**GIVEN TASK 1:**
Using the mathematics curriculum text, decide whether each statement agrees with it: (a) Trigonometry is listed among the Year 9 learning areas; (b) the Thinking Skills and Personal Capabilities framework has five overlapping sets of skills; (c) Mathematics and Numeracy is an optional Area of Learning at Key Stage 3. Give yes or no for each, with the deciding words from the text quoted exactly.
**GIVEN TASK 2:**
Reproduce word for word the stretch of the mathematics curriculum text from "Number – Ratio" through "Requirements for Mathematics.".

**DOCUMENT TEXT:**
# Mathematics

### SPECIFIC AIMS OF THE DEPARTMENT

#### EXAM BOARD

CCEA

#### OVERVIEW OF KEY STAGE 3 CURRICULUM

### Aims and Key Features

Mathematics and Numeracy is a compulsory Area of Learning at Key Stage 3. It gives pupils a wider understanding of how the world around them works and prepares them for making decisions, solving problems and processing everyday information.

This Area of Learning encourages pupils to deepen the mathematical knowledge, understanding and skills they have acquired at Key Stages 1 and 2. Pupils develop and demonstrate this deeper understanding through creative and critical thinking, being flexible in their approach, solving problems and making informed decisions.

Mathematics helps pupils to develop important skills such as calculating, logical thinking and investigating. It enables pupils to:

• understand quantity and measures;

• appreciate patterns and relationships;

• explore size and shape; and

• analyse data and chance.

Pupils are given opportunities to develop their Cross-Curricular Skills of Communication, Using Mathematics and Using ICT, and their Thinking Skills and Personal Capabilities through Mathematics and Numeracy. The Thinking Skills and Personal Capabilities framework consists of five overlapping sets of skills:

• Managing Information;

• Thinking, Problem-Solving, Decision-Making;

• Being Creative;

• Working with Others;

• Self-Management.

Pupils are given opportunities to develop:

• knowledge and understanding of Number, Algebra, Shape, Space and Measures, Handling Data;

• the application of mathematical skills to real life and work situations;

• the creative use of technology to enhance mathematical understanding.

**Course Structure**

Some of the learning areas associated with the main strands of the KS3 course are given below for each curriculum year.

### Year 8

Number – HCF and LCM, Directed Numbers, Fractions, Decimals

Algebra – Simplifying Expressions, Solving Equations, Substitution

Space, Shape and Measures – Angle Properties, Coordinates

Handling Data – Averages and Range, Bar Charts, Pie Charts

### Year 9

Number – Indices, Estimation, Percentages

Algebra – Single Brackets, Sequences, Changing the Subject

Space, Shape and Measures – Polygons, Area, Compound Measures, Construction

Handling Data – Stem and Leaf Diagrams, Grouped Frequency Tables, Probability

### Year 10

Number – Ratio and Proportion, Reverse Percentages

Algebra – Double Brackets, Quadratics, Trial and Improvement, Line Geometry

Space, Shape and Measures – Pythagoras, Trigonometry, Volume, Transformations

Handling Data – Scatter Graphs, Cumulative Frequency Curves, Box Plots

#### OVERVIEW OF KEY STAGE 4 CURRICULUM

https://ccea.org.uk/key-stage-4/gcse/subjects/gcse-mathematics-2017

The Key Stage 4 Mathematics curriculum is based on the CCEA GCSE Mathematics course which satisfies the Northern Ireland Subject Criteria and Requirements for Mathematics.

Records from a pointing dataset:
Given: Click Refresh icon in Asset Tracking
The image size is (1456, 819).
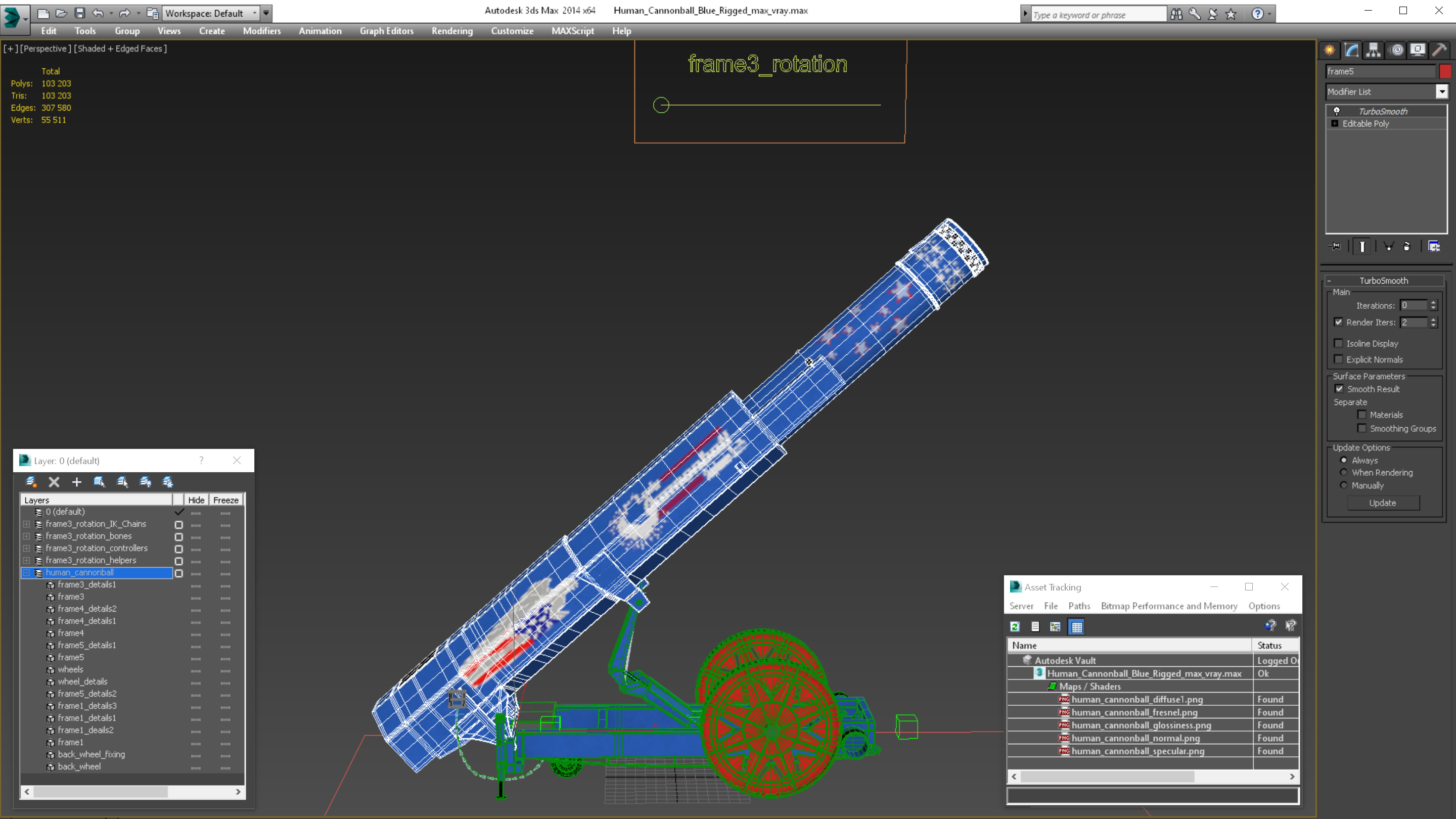Looking at the screenshot, I should tap(1015, 627).
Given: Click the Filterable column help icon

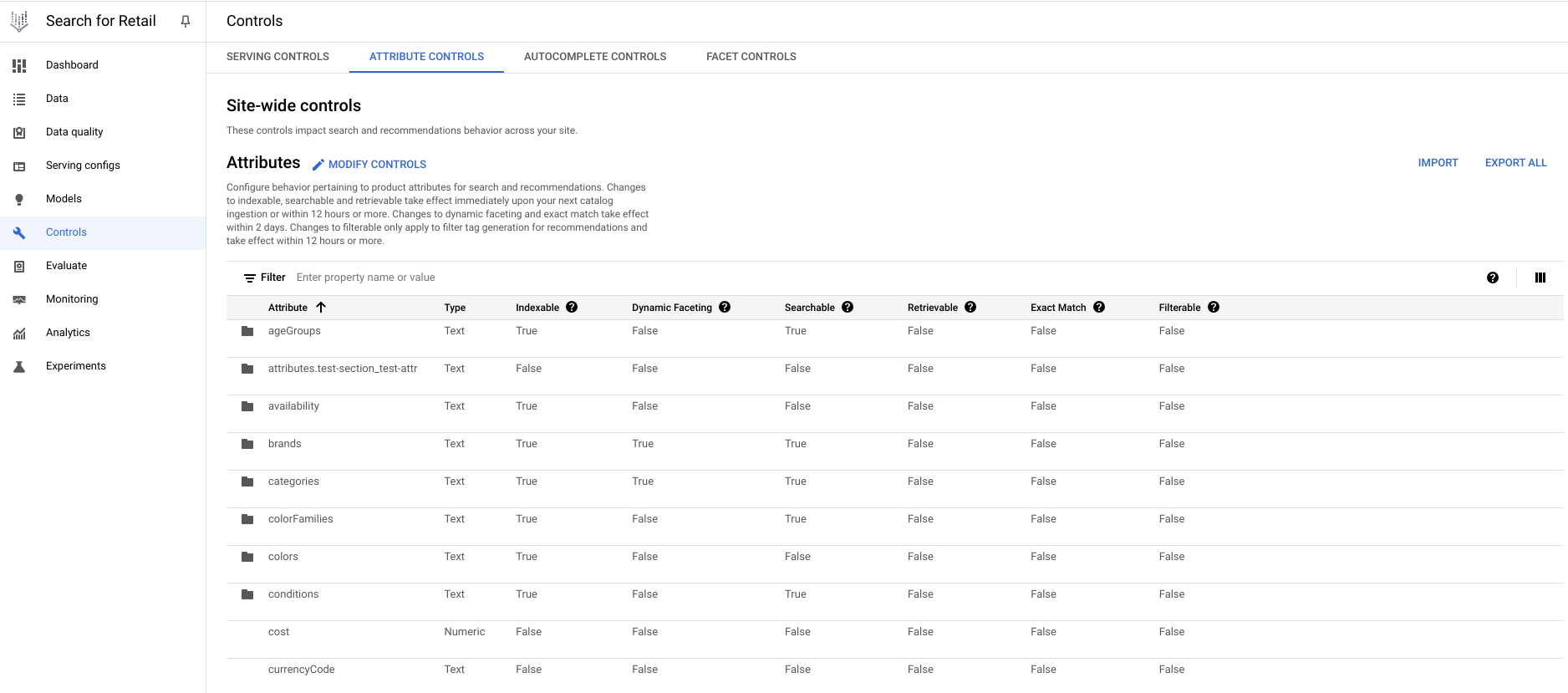Looking at the screenshot, I should [x=1214, y=307].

**PROBLEM SOLUTION 1:**
(a) No: "Space, Shape and Measures – Pythagoras, Trigonometry, Volume, Transformations" (listed under Year 10)
(b) Yes: "The Thinking Skills and Personal Capabilities framework consists of five overlapping sets of skills"
(c) No: "Mathematics and Numeracy is a compulsory Area of Learning at Key Stage 3."

**PROBLEM SOLUTION 2:**
Number – Ratio and Proportion, Reverse Percentages

Algebra – Double Brackets, Quadratics, Trial and Improvement, Line Geometry

Space, Shape and Measures – Pythagoras, Trigonometry, Volume, Transformations

Handling Data – Scatter Graphs, Cumulative Frequency Curves, Box Plots

#### OVERVIEW OF KEY STAGE 4 CURRICULUM

https://ccea.org.uk/key-stage-4/gcse/subjects/gcse-mathematics-2017

The Key Stage 4 Mathematics curriculum is based on the CCEA GCSE Mathematics course which satisfies the Northern Ireland Subject Criteria and Requirements for Mathematics.